Le carton d’invitation, angle mort du devis
Le flux qui paraît le plus anodin est celui qui expose le plus. Cartons d’invitation, plans de placement, échantillons pour la presse, quelques centaines de grammes pour une valeur d’inventaire proche de zéro et un plafond légal de six euros et soixante centimes sur deux cents grammes. Personne ne songe à déclarer la valeur d’une enveloppe.
Le raisonnement est faux, parce que la perte n’est pas dans l’objet. Un plan de placement égaré le matin d’un défilé coûte une relation commerciale et la saison suivante, pas le prix du papier. Le plafond du contrat type mesure le bien transporté et ignore le préjudice d’exploitation du donneur d’ordre, qu’aucune déclaration de valeur ne vient couvrir. La seule protection réelle tient dans le processus, avec un enlèvement horodaté, une identification au dépôt, un accusé de réception signé et une redondance sur les objets critiques.
Les maisons qui travaillent depuis longtemps avec des prestataires structurés le savent et l’imposent au cahier des charges. Celles qui découvrent le sujet ne le formulent presque jamais, ce qui laisse à l’exploitant le soin de l’écrire lui-même dans sa proposition, où il fonctionne moins comme une contrainte que comme un argument de différenciation.

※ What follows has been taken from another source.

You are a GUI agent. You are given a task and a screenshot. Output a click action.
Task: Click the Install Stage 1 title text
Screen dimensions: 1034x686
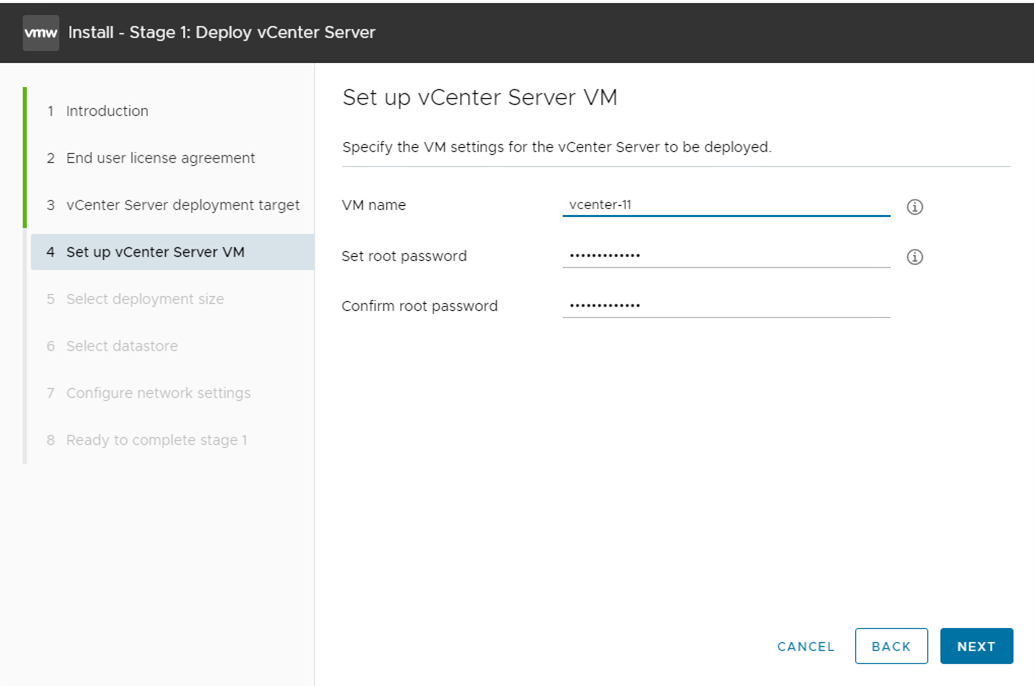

Une licence pour neuf jours n’a aucun sens
Pour la seule saison, le calcul ne tient pas. Cent cinq heures de formation, une capacité financière immobilisée, une seconde police d’assurance et une inscription à maintenir pour neuf jours à l’automne et autant à la sortie de l’hiver, aucun exploitant sensé n’engage cela pour absorber un pic.
Le marché parisien du transport de biens de forte valeur, lui, ne s’arrête pas le 6 octobre. Galeries, maisons de ventes, showrooms permanents, prototypes, instruments, archives de maisons, tout cela circule douze mois sur douze avec les mêmes exigences de discrétion, de ponctualité et de traçabilité que celles auxquelles un exploitant premium répond déjà. La saison de mode fournit un ticket d’entrée très visible sur un marché qui la dépasse largement, et l’inscription au registre des transporteurs achète surtout l’accès aux onze autres mois.
Le volet contractuel de la relation avec une maison, identification du donneur d’ordre et clauses de paiement comprises, a déjà été traité dans notre analyse du contrat de transport signé avec une maison de couture. Ce qui précède se place en amont, puisqu’aucune clause, aussi bien rédigée soit-elle, ne crée l’autorisation administrative qui manque. L’asymétrie de la saison tient là. La maison croit acheter une course de complaisance, l’exploitant croit vendre une extension de service, et les deux transfèrent en réalité un risque réglementaire que ni l’un ni l’autre n’a chiffré. Ils le découvrent au même instant, le jour où une housse ne ressort pas du coffre.